▸ Exercise instructions:
Reproduce the entire text on universal health care debate word for word.

▸ Text segment:
============
By Evie Hemphill
St. Louis Public Radio, December 6, 2018
Until a few years ago, Wendell Potter frequently crafted arguments against the idea of the U.S. government becoming more involved in health care.
“I wrote a number of speeches for my CEO and delivered some myself that the government should get out of the way and let the free market work its magic in health care,” the former Cigna executive said on Thursday’s St. Louis on the Air. “I came to realize the free market doesn’t work in health care like it does in other sectors of the economy … and that’s one of the reasons why we saw so many people who were uninsured and now a growing number of people who are underinsured.”
Potter discussed the status of advocacy efforts toward universal health care as well as the opposition at regional and national levels. Patrick Ishmael, director of government accountability for the Show-Me Institute, and Dr. Ed Weisbart, chair of the Missouri chapter of Physicians for a National Health Program, also participated in the conversation.
One area in which Potter and Weisbart, who are both proponents of a Medicare for All type program, and Ishmael, who spoke against such a program, found some common ground was around the idea that the status quo isn’t acceptable or sustainable, particularly in terms of costs.
“We are [collectively] spending $3.5 trillion as it is on health care, and at least a third of that is not going to pay for care,” said Potter, who is president of the Business Initiative on Health Policy. “It is eaten up by administrative costs, and a big chunk of it goes to enrich shareholders.”
But where he and Weisbart argued for a single-payer system as a solution, Ishmael countered that the U.S. “can’t afford to do it, frankly, particularly when you start talking about just [Missouri’s] finances.”
“If we look at fiscal year 2010 versus fiscal year 2019 and just look at the Medicaid portion of the state’s operating budget,” Ishmael said, “in 2010 the state spent about 18 percent of its budget on Medicaid. In fiscal year 2019, it spends 37 percent of its operating budget on Medicaid … before we even get to whether or not they’re effective … if we’re just looking at the cost of it, the cost of Medicaid continues to explode because fundamentally the cost of health care in this country is not being dictated by the market.
============
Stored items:
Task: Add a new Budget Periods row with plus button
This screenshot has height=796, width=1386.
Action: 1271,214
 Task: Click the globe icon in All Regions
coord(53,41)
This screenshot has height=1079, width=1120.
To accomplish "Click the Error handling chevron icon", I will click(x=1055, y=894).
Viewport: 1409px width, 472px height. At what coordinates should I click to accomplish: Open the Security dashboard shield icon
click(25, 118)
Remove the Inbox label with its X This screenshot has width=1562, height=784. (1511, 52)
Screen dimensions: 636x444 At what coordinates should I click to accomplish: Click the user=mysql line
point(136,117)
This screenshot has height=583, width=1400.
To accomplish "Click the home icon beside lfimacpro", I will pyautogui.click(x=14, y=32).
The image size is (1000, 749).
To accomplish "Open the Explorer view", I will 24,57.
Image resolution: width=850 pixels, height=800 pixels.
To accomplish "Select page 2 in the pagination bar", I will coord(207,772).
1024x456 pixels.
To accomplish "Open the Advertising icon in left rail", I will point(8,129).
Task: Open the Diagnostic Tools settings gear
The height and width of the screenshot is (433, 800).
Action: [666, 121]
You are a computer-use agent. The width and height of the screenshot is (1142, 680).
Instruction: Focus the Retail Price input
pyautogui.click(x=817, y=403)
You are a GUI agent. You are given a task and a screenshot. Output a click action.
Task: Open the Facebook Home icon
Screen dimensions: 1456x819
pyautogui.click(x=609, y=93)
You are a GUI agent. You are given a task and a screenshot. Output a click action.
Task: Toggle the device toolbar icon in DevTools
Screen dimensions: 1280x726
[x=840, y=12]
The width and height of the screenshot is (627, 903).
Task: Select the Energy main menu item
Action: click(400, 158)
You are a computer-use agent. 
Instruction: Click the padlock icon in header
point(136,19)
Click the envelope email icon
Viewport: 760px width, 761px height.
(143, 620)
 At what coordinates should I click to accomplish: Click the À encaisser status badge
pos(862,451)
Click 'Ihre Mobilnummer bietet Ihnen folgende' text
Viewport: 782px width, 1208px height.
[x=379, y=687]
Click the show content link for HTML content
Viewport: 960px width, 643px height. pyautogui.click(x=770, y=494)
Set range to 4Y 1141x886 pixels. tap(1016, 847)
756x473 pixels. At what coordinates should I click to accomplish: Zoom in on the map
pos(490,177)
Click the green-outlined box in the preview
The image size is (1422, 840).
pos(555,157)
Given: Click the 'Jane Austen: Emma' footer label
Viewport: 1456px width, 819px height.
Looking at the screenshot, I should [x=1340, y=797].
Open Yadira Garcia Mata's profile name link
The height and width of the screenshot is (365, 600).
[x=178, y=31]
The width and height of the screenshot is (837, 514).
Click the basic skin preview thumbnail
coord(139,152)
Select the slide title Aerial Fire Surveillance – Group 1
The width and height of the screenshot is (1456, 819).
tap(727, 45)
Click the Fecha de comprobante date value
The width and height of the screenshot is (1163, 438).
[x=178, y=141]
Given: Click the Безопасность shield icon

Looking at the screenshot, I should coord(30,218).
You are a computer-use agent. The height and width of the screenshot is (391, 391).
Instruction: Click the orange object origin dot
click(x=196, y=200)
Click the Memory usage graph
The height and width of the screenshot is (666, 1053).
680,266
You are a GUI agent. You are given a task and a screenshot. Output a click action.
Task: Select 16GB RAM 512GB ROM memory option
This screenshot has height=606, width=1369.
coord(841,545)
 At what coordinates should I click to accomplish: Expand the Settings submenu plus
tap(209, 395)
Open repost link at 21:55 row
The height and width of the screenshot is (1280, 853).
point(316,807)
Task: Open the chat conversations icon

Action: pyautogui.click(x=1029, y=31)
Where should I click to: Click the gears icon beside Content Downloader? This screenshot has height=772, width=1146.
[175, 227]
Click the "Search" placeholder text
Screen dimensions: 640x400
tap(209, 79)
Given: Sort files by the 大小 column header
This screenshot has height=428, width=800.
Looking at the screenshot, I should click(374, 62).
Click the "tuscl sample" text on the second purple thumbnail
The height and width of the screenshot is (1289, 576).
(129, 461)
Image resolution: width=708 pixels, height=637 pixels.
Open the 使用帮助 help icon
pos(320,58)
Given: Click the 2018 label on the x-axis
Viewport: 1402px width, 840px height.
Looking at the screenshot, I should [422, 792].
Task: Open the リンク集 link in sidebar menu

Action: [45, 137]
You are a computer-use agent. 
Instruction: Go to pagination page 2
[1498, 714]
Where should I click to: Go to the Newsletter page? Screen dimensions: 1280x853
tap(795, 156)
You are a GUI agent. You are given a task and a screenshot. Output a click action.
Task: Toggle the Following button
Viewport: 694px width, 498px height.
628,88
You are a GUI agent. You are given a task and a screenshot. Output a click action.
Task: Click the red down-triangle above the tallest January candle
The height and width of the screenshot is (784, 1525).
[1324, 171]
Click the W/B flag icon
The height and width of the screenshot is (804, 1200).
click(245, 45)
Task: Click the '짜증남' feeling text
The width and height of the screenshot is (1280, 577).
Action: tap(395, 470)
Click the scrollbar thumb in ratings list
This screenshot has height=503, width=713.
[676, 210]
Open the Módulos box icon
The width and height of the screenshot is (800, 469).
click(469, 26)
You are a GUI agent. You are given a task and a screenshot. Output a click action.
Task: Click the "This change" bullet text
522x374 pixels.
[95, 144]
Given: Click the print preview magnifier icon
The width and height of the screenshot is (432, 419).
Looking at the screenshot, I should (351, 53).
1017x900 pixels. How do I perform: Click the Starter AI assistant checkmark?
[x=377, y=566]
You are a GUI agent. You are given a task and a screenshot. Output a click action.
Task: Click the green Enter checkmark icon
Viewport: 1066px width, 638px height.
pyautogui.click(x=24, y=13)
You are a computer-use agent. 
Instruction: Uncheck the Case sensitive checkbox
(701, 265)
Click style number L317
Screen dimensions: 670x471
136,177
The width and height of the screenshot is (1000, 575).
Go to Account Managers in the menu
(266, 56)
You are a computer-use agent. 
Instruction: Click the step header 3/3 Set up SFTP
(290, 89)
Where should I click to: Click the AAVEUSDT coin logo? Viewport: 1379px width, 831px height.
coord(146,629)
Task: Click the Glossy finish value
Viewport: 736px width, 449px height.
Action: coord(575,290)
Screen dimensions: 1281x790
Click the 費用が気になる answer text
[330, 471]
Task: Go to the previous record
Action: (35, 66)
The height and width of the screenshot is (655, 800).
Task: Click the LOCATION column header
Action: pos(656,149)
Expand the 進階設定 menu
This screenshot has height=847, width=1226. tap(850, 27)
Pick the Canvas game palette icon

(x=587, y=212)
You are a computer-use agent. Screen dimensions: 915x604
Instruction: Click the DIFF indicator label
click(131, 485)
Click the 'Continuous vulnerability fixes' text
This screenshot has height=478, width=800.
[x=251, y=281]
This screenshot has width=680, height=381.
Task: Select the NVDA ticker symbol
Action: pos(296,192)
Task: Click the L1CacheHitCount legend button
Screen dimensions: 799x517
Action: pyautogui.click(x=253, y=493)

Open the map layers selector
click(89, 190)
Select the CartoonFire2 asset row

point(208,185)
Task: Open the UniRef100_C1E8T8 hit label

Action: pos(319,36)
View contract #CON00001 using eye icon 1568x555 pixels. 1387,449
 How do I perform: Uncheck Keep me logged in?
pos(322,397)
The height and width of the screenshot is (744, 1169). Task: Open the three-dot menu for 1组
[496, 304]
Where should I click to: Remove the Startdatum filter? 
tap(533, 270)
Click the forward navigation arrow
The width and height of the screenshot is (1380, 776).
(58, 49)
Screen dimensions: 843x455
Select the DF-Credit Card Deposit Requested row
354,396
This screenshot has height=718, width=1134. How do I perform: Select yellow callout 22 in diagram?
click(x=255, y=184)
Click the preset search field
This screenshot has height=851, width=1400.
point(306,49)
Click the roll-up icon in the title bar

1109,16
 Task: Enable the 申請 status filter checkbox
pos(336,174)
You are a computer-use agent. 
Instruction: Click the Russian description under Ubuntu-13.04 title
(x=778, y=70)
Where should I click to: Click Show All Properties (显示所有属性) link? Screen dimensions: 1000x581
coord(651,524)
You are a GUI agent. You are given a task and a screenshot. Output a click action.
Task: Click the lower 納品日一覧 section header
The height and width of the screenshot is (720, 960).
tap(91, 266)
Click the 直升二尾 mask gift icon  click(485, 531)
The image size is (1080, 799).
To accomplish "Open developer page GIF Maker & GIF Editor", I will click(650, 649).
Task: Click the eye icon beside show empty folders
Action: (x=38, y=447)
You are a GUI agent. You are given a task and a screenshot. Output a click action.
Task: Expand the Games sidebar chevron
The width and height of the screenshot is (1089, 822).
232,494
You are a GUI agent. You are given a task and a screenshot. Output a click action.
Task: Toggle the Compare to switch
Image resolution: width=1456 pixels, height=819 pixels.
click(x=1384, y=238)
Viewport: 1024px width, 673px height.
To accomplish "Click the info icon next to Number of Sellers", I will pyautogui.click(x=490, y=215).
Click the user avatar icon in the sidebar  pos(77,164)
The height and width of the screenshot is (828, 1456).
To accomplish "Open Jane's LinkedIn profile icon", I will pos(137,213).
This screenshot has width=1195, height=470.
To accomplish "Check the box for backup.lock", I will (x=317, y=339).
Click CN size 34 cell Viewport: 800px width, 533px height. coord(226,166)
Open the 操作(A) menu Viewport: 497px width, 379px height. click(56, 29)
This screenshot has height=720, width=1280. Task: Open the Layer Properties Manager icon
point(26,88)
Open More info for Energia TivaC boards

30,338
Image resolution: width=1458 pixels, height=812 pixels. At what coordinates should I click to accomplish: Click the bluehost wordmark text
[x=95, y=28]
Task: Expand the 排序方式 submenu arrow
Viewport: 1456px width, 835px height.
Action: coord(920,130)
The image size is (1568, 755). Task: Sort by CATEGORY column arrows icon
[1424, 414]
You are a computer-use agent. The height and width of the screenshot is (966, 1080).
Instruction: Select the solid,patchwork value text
============
▸ Result below:
By Evie Hemphill
St. Louis Public Radio, December 6, 2018
Until a few years ago, Wendell Potter frequently crafted arguments against the idea of the U.S. government becoming more involved in health care.
“I wrote a number of speeches for my CEO and delivered some myself that the government should get out of the way and let the free market work its magic in health care,” the former Cigna executive said on Thursday’s St. Louis on the Air. “I came to realize the free market doesn’t work in health care like it does in other sectors of the economy … and that’s one of the reasons why we saw so many people who were uninsured and now a growing number of people who are underinsured.”
Potter discussed the status of advocacy efforts toward universal health care as well as the opposition at regional and national levels. Patrick Ishmael, director of government accountability for the Show-Me Institute, and Dr. Ed Weisbart, chair of the Missouri chapter of Physicians for a National Health Program, also participated in the conversation.
One area in which Potter and Weisbart, who are both proponents of a Medicare for All type program, and Ishmael, who spoke against such a program, found some common ground was around the idea that the status quo isn’t acceptable or sustainable, particularly in terms of costs.
“We are [collectively] spending $3.5 trillion as it is on health care, and at least a third of that is not going to pay for care,” said Potter, who is president of the Business Initiative on Health Policy. “It is eaten up by administrative costs, and a big chunk of it goes to enrich shareholders.”
But where he and Weisbart argued for a single-payer system as a solution, Ishmael countered that the U.S. “can’t afford to do it, frankly, particularly when you start talking about just [Missouri’s] finances.”
“If we look at fiscal year 2010 versus fiscal year 2019 and just look at the Medicaid portion of the state’s operating budget,” Ishmael said, “in 2010 the state spent about 18 percent of its budget on Medicaid. In fiscal year 2019, it spends 37 percent of its operating budget on Medicaid … before we even get to whether or not they’re effective … if we’re just looking at the cost of it, the cost of Medicaid continues to explode because fundamentally the cost of health care in this country is not being dictated by the market.